ACTION ITEM:
The answer must be the lines from the one containing "The height and width of the screenshot is (724, 1568)." through the last line of the data below, copied exactly, with nothing else.

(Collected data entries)

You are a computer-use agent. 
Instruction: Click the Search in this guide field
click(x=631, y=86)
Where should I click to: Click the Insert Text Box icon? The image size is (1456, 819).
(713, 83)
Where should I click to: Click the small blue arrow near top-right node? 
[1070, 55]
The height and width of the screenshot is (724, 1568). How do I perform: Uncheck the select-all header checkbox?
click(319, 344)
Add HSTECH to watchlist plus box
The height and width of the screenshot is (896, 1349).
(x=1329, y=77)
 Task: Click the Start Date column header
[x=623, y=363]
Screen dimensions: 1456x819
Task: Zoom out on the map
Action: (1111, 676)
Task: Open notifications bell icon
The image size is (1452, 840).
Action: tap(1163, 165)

TASK SOLUTION:
The height and width of the screenshot is (724, 1568). How do I perform: Uncheck the select-all header checkbox?
click(319, 344)
Add HSTECH to watchlist plus box
The height and width of the screenshot is (896, 1349).
(x=1329, y=77)
 Task: Click the Start Date column header
[x=623, y=363]
Screen dimensions: 1456x819
Task: Zoom out on the map
Action: (1111, 676)
Task: Open notifications bell icon
The image size is (1452, 840).
Action: tap(1163, 165)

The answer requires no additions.